Rising levels of carbon dioxide in Earth's atmosphere could exacerbate efforts to clean up our increasingly cluttered shell of orbiting space junk.
According to two new studies, the greenhouse gas has significantly contributed to the contraction of the upper atmosphere. This contraction has been hypothesized for decades; now, for the first time, it's been actually observed.
Some of the observed shrinkage is normal, and will bounce back; but the contribution made by CO2 is, scientists say, probably permanent.
This means that defunct satellites and other bits of old technology in low Earth orbit is likely to remain in place longer due to the reduction of atmospheric drag, cluttering up the region and causing problems for newer satellites and space observations.

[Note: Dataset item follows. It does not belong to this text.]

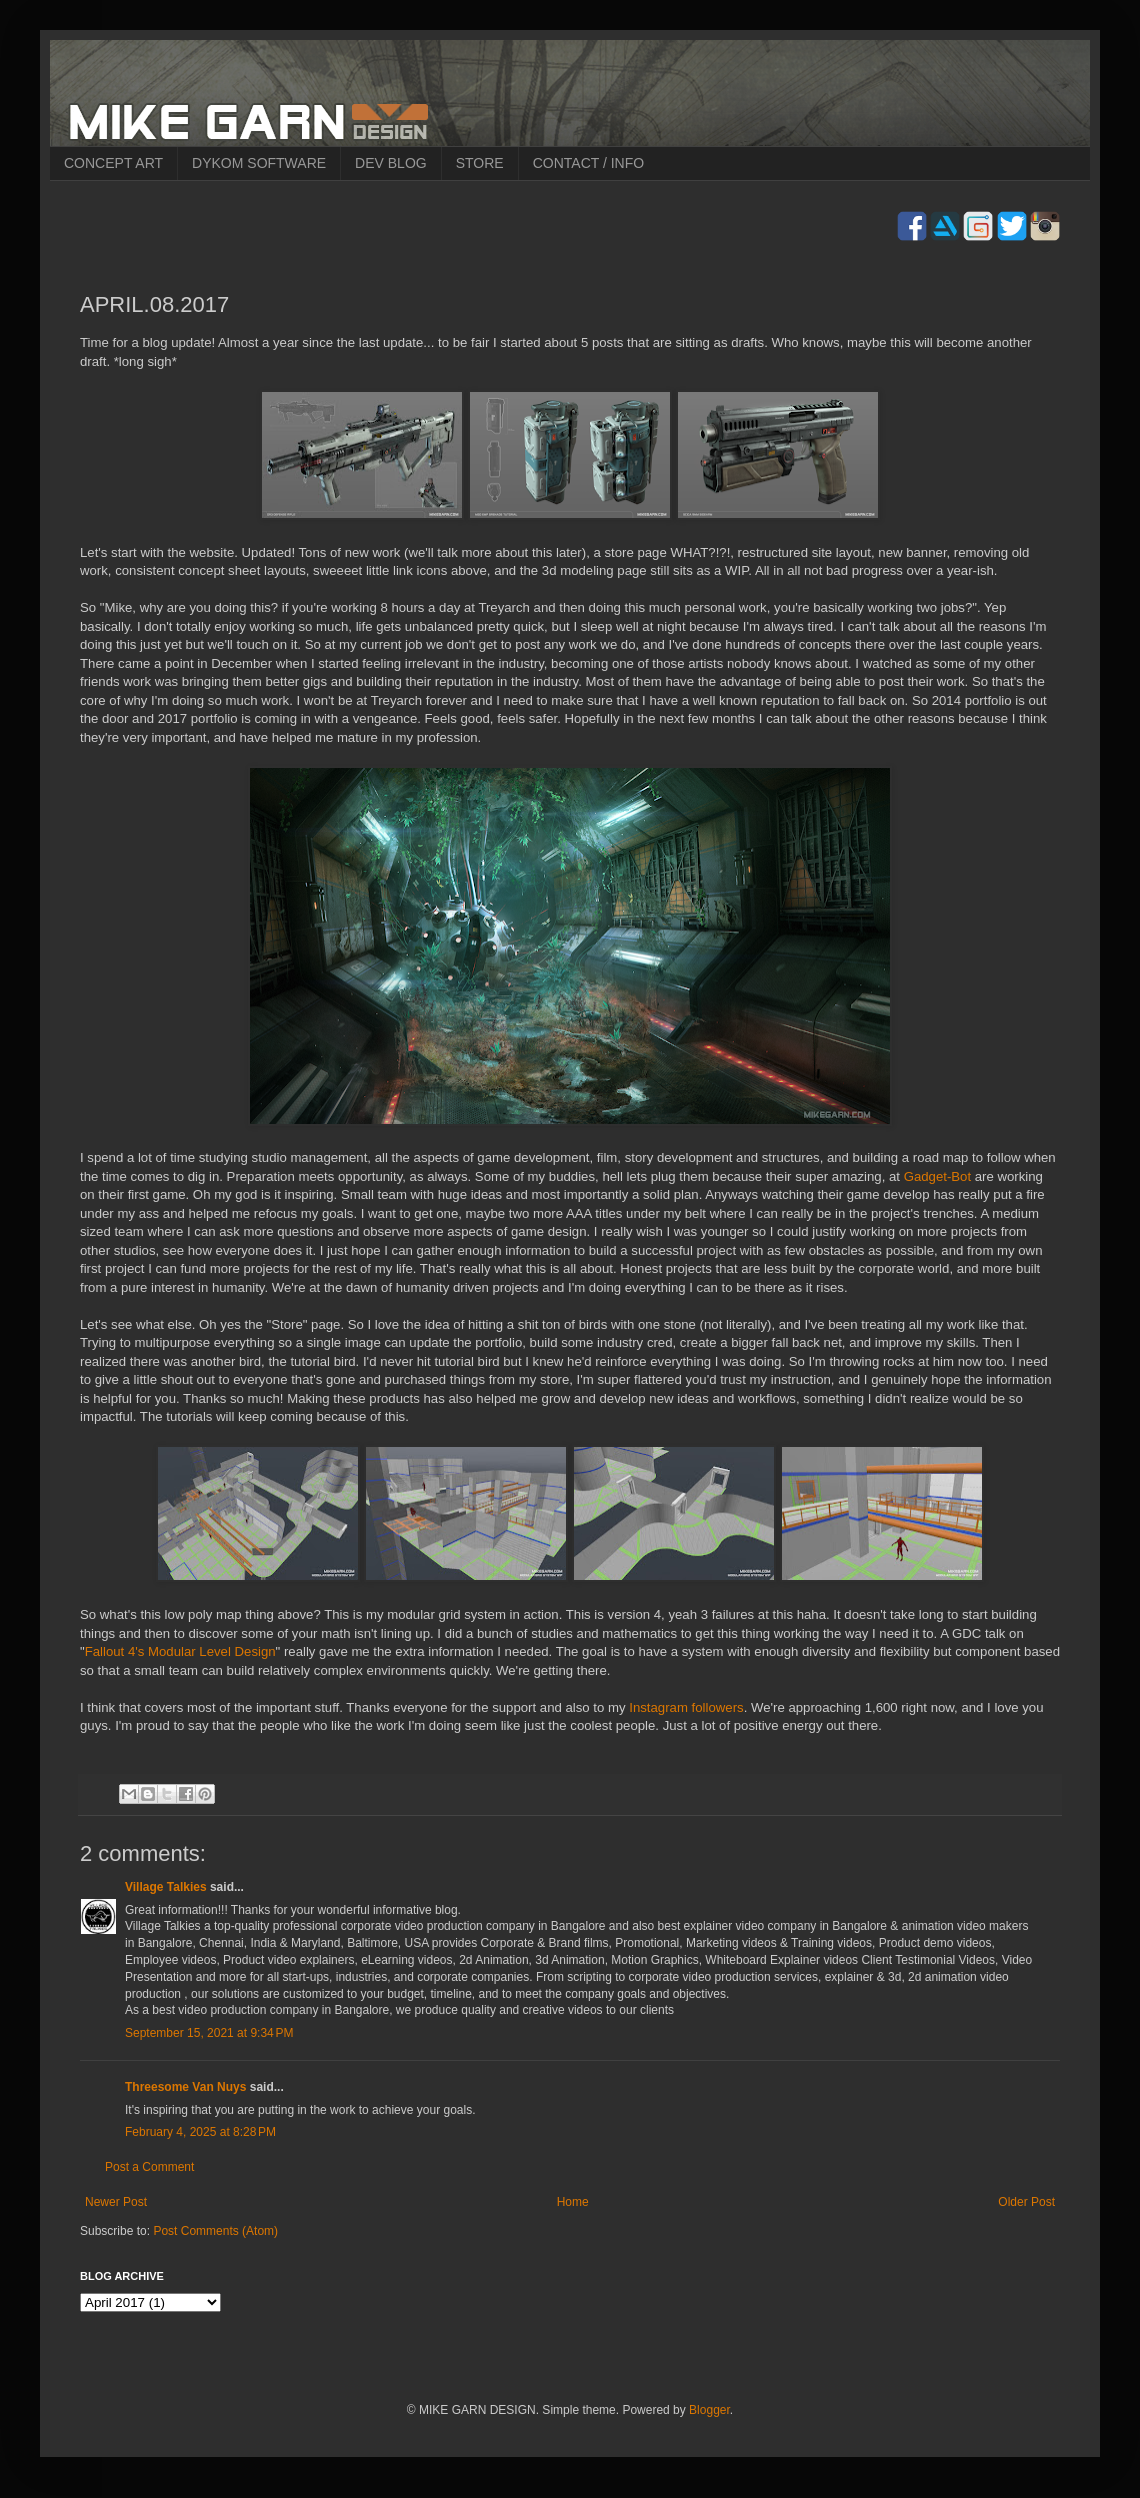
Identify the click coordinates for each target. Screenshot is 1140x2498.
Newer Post (116, 2202)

"One consequence is satellites will stay up longer, which is great, because people want their satellites to stay up," explains geospace scientist Martin Mlynczak of NASA's Langley Research Center.
"But debris will also stay up longer and likely increase the probability that satellites and other valuable space objects will need to adjust their path to avoid collisions."

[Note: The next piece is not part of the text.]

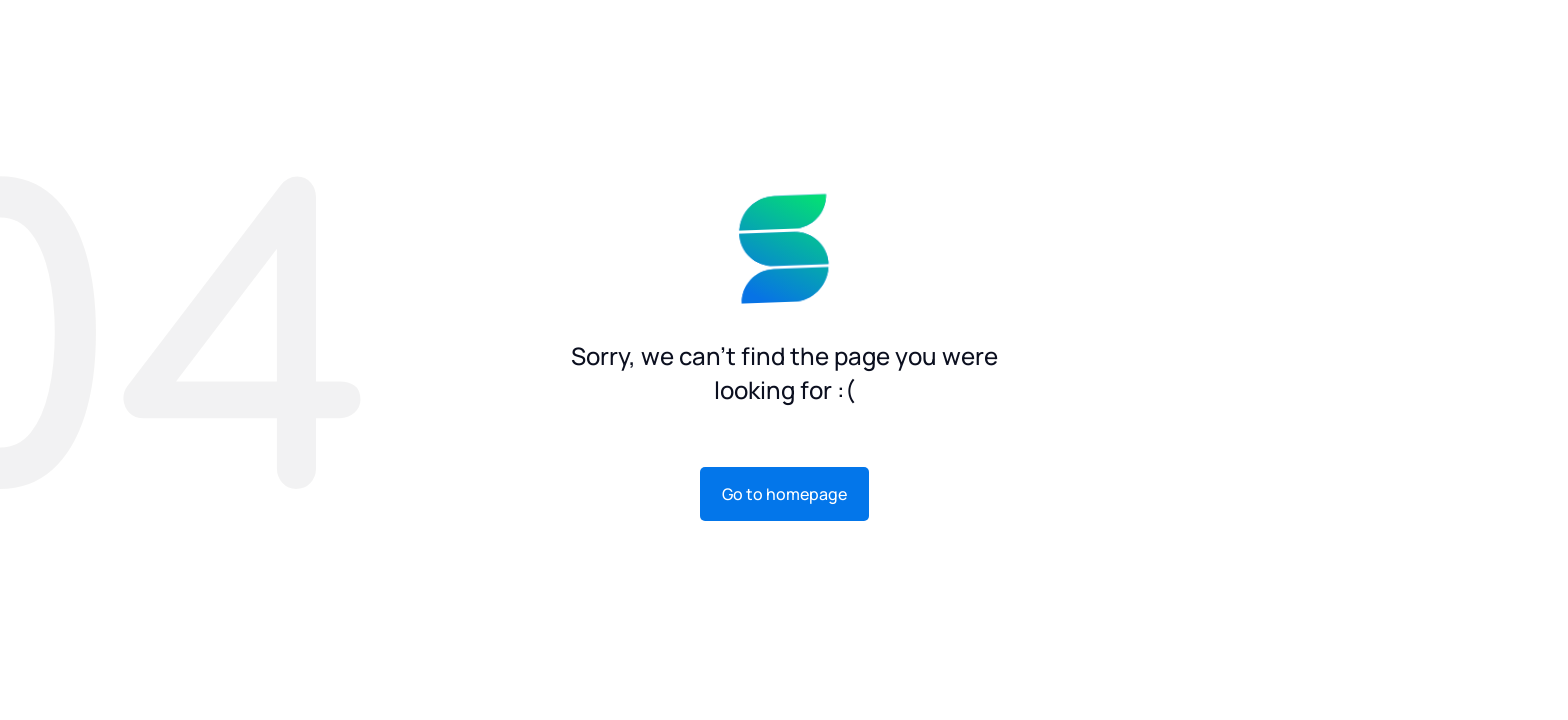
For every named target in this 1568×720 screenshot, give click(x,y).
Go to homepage (784, 494)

Descriptions of Earth's atmosphere generally set the layers at specific altitudes, but the truth is that the volume of gases surrounding our world isn't static. It expands and contracts in response to various influences, the biggest of which is probably the Sun.
Now, the Sun isn't static either. It goes through cycles of activity, from high, to low, and back again, roughly every 11 years. We're currently amid the 25th such cycle since reckoning began, a cycle that started around December 2019. The previous cycle, number 24, was unusually subdued even at the peak of solar activity, and this is what enabled Mlynczak and his colleagues to take measurements of atmospheric contraction.
Their attention was focused on two layers, collectively known as the MLT: the mesosphere, which starts at about 60 kilometers (37 miles) altitude; and the lower thermosphere, which starts at around 90 kilometers.
Data from NASA's TIMED satellite, an observatory collecting data on the upper atmosphere, gave them pressure and temperature information for the MLT for a nearly 20-year period, from 2002 to 2021.
In some lower layers of the atmosphere, CO2 creates a warming effect by absorbing and re-emitting infrared radiation in all directions, effectively trapping a portion of it.
Up in the much, much thinner MLT, however, some of the infrared radiation emitted by CO2 escapes into space, effectively carrying away heat and cooling the upper atmosphere. The higher the CO2, the cooler the atmosphere.
We already knew this cooling is causing the stratosphere to contract. Now we can see it's doing the same to the mesosphere and thermosphere above it too. Using the data from TIMED, Mlynczak and his team found that the MLT contracted by about 1,333 meters (4,373 feet). Approximately 342 meters of that is the result of CO2-induced radiative cooling.
"There's been a lot of interest in seeing if we can actually observe this cooling and shrinking effect on the atmosphere," Mlynczak says.
"We finally present those observations in this paper. We're the first to show the shrinking of the atmosphere like this, on a global basis."
Given that the thermosphere extends out to several hundred kilometers, that 342 meters might not seem like a lot. However, a paper published in September by physicist Ingrid Cnossen of the British Antarctic Survey in the UK showed that thermospheric cooling could result in a 33 percent reduction in atmospheric drag by 2070.
Atmospheric drag is what helps satellites and rocket stages deorbit after their missions end. This reduction in drag could prolong the orbital lifespan of defunct space junk by 30 percent by 2070, Cnossen found.
As more and more satellites are launched into low-Earth orbit, this is going to become an increasing problem, with no real mitigation measures in sight – either to decrease the number of satellites, or the amount of CO2.
"At every altitude, there is a cooling and a contraction that we attribute in part to increasing carbon dioxide," Mlynczak says. "As long as carbon dioxide increases at about the same rate, we can expect these rates of temperature change to stay about constant too, at about half a degree Kelvin [of cooling] per decade."
The research has been published in Journal of Geophysical Research: Atmospheres.